Saved entries
--- START ---

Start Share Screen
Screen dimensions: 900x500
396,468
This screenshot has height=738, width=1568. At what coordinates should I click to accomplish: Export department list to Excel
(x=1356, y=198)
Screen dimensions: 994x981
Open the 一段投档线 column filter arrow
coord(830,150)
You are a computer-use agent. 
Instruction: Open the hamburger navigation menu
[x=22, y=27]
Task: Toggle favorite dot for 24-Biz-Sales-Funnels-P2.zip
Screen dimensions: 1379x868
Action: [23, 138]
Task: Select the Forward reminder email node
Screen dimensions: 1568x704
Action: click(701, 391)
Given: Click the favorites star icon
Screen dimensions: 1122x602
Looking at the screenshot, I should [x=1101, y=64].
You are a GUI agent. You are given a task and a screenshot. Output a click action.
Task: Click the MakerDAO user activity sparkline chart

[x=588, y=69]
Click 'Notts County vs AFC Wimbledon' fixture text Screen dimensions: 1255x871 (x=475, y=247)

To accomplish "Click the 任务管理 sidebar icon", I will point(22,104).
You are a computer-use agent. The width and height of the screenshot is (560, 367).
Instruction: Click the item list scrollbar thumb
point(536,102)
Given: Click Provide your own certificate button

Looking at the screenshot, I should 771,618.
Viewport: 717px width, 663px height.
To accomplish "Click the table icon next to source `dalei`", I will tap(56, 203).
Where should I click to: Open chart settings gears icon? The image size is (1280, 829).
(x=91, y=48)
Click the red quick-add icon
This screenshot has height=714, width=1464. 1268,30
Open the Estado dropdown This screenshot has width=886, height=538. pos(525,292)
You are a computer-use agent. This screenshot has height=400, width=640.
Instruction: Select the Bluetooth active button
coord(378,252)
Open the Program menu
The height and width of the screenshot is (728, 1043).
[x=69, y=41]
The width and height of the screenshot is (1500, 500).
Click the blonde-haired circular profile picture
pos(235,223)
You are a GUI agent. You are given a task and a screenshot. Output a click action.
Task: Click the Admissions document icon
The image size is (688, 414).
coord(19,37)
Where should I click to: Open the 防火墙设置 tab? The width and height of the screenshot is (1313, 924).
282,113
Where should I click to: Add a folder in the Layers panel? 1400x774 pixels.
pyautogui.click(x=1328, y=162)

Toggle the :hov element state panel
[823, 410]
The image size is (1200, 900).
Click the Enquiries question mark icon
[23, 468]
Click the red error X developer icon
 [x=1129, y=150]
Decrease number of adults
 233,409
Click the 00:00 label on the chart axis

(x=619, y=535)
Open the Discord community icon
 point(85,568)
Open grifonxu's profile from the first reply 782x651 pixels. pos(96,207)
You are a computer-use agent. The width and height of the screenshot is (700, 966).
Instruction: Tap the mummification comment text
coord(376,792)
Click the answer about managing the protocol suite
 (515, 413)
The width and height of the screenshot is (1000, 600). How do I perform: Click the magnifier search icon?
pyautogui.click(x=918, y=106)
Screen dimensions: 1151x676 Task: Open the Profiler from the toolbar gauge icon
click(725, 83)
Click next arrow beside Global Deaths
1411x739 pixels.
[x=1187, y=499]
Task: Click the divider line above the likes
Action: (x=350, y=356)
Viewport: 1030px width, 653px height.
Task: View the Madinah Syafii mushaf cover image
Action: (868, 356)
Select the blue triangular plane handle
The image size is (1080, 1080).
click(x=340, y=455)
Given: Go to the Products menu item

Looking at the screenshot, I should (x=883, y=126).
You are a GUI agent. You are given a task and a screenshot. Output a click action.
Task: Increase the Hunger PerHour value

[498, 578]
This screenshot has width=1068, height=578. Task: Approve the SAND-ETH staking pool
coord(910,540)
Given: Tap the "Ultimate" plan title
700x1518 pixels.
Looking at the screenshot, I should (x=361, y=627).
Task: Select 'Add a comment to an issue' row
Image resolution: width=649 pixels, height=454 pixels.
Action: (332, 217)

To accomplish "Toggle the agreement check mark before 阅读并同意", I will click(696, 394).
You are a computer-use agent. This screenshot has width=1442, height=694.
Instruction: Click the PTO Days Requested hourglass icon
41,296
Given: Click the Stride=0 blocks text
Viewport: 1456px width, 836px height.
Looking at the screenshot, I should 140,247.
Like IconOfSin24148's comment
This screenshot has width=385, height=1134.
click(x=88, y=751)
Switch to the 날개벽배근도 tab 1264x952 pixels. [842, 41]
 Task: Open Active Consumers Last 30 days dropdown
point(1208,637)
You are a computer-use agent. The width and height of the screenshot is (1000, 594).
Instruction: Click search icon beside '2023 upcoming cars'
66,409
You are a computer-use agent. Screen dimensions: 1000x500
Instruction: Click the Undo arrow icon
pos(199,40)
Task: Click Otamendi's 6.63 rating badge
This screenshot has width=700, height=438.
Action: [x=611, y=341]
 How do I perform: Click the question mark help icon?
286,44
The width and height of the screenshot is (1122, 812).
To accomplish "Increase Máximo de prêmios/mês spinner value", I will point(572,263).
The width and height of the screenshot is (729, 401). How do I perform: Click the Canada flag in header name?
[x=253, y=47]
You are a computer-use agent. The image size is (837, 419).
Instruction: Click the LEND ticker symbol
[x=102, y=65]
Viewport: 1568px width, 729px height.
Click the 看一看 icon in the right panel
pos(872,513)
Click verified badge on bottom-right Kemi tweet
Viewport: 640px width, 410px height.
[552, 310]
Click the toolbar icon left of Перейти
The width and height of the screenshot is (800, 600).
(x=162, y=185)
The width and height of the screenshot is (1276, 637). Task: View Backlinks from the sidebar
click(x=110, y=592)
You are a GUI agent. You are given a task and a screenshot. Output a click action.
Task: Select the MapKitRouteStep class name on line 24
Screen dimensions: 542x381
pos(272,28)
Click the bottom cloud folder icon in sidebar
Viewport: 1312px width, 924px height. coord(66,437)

--- END ---

Could you reproduce every entry above exactly as written?

### Solution to this problem
Start Share Screen
Screen dimensions: 900x500
396,468
This screenshot has height=738, width=1568. At what coordinates should I click to accomplish: Export department list to Excel
(x=1356, y=198)
Screen dimensions: 994x981
Open the 一段投档线 column filter arrow
coord(830,150)
You are a computer-use agent. 
Instruction: Open the hamburger navigation menu
[x=22, y=27]
Task: Toggle favorite dot for 24-Biz-Sales-Funnels-P2.zip
Screen dimensions: 1379x868
Action: [23, 138]
Task: Select the Forward reminder email node
Screen dimensions: 1568x704
Action: click(701, 391)
Given: Click the favorites star icon
Screen dimensions: 1122x602
Looking at the screenshot, I should [x=1101, y=64].
You are a GUI agent. You are given a task and a screenshot. Output a click action.
Task: Click the MakerDAO user activity sparkline chart

[x=588, y=69]
Click 'Notts County vs AFC Wimbledon' fixture text Screen dimensions: 1255x871 (x=475, y=247)

To accomplish "Click the 任务管理 sidebar icon", I will point(22,104).
You are a computer-use agent. The width and height of the screenshot is (560, 367).
Instruction: Click the item list scrollbar thumb
point(536,102)
Given: Click Provide your own certificate button

Looking at the screenshot, I should 771,618.
Viewport: 717px width, 663px height.
To accomplish "Click the table icon next to source `dalei`", I will tap(56, 203).
Where should I click to: Open chart settings gears icon? The image size is (1280, 829).
(x=91, y=48)
Click the red quick-add icon
This screenshot has height=714, width=1464. 1268,30
Open the Estado dropdown This screenshot has width=886, height=538. pos(525,292)
You are a computer-use agent. This screenshot has height=400, width=640.
Instruction: Select the Bluetooth active button
coord(378,252)
Open the Program menu
The height and width of the screenshot is (728, 1043).
[x=69, y=41]
The width and height of the screenshot is (1500, 500).
Click the blonde-haired circular profile picture
pos(235,223)
You are a GUI agent. You are given a task and a screenshot. Output a click action.
Task: Click the Admissions document icon
The image size is (688, 414).
coord(19,37)
Where should I click to: Open the 防火墙设置 tab? The width and height of the screenshot is (1313, 924).
282,113
Where should I click to: Add a folder in the Layers panel? 1400x774 pixels.
pyautogui.click(x=1328, y=162)

Toggle the :hov element state panel
[823, 410]
The image size is (1200, 900).
Click the Enquiries question mark icon
[23, 468]
Click the red error X developer icon
 [x=1129, y=150]
Decrease number of adults
 233,409
Click the 00:00 label on the chart axis

(x=619, y=535)
Open the Discord community icon
 point(85,568)
Open grifonxu's profile from the first reply 782x651 pixels. pos(96,207)
You are a computer-use agent. The width and height of the screenshot is (700, 966).
Instruction: Tap the mummification comment text
coord(376,792)
Click the answer about managing the protocol suite
 (515, 413)
The width and height of the screenshot is (1000, 600). How do I perform: Click the magnifier search icon?
pyautogui.click(x=918, y=106)
Screen dimensions: 1151x676 Task: Open the Profiler from the toolbar gauge icon
click(725, 83)
Click next arrow beside Global Deaths
1411x739 pixels.
[x=1187, y=499]
Task: Click the divider line above the likes
Action: (x=350, y=356)
Viewport: 1030px width, 653px height.
Task: View the Madinah Syafii mushaf cover image
Action: (868, 356)
Select the blue triangular plane handle
The image size is (1080, 1080).
click(x=340, y=455)
Given: Go to the Products menu item

Looking at the screenshot, I should (x=883, y=126).
You are a GUI agent. You are given a task and a screenshot. Output a click action.
Task: Increase the Hunger PerHour value

[498, 578]
This screenshot has width=1068, height=578. Task: Approve the SAND-ETH staking pool
coord(910,540)
Given: Tap the "Ultimate" plan title
700x1518 pixels.
Looking at the screenshot, I should (x=361, y=627).
Task: Select 'Add a comment to an issue' row
Image resolution: width=649 pixels, height=454 pixels.
Action: (332, 217)

To accomplish "Toggle the agreement check mark before 阅读并同意", I will click(696, 394).
You are a computer-use agent. This screenshot has width=1442, height=694.
Instruction: Click the PTO Days Requested hourglass icon
41,296
Given: Click the Stride=0 blocks text
Viewport: 1456px width, 836px height.
Looking at the screenshot, I should 140,247.
Like IconOfSin24148's comment
This screenshot has width=385, height=1134.
click(x=88, y=751)
Switch to the 날개벽배근도 tab 1264x952 pixels. [842, 41]
 Task: Open Active Consumers Last 30 days dropdown
point(1208,637)
You are a computer-use agent. The width and height of the screenshot is (1000, 594).
Instruction: Click search icon beside '2023 upcoming cars'
66,409
You are a computer-use agent. Screen dimensions: 1000x500
Instruction: Click the Undo arrow icon
pos(199,40)
Task: Click Otamendi's 6.63 rating badge
This screenshot has width=700, height=438.
Action: [x=611, y=341]
 How do I perform: Click the question mark help icon?
286,44
The width and height of the screenshot is (1122, 812).
To accomplish "Increase Máximo de prêmios/mês spinner value", I will point(572,263).
The width and height of the screenshot is (729, 401). How do I perform: Click the Canada flag in header name?
[x=253, y=47]
You are a computer-use agent. The image size is (837, 419).
Instruction: Click the LEND ticker symbol
[x=102, y=65]
Viewport: 1568px width, 729px height.
Click the 看一看 icon in the right panel
pos(872,513)
Click verified badge on bottom-right Kemi tweet
Viewport: 640px width, 410px height.
[552, 310]
Click the toolbar icon left of Перейти
The width and height of the screenshot is (800, 600).
(x=162, y=185)
The width and height of the screenshot is (1276, 637). Task: View Backlinks from the sidebar
click(x=110, y=592)
You are a GUI agent. You are given a task and a screenshot. Output a click action.
Task: Select the MapKitRouteStep class name on line 24
Screen dimensions: 542x381
pos(272,28)
Click the bottom cloud folder icon in sidebar
Viewport: 1312px width, 924px height. coord(66,437)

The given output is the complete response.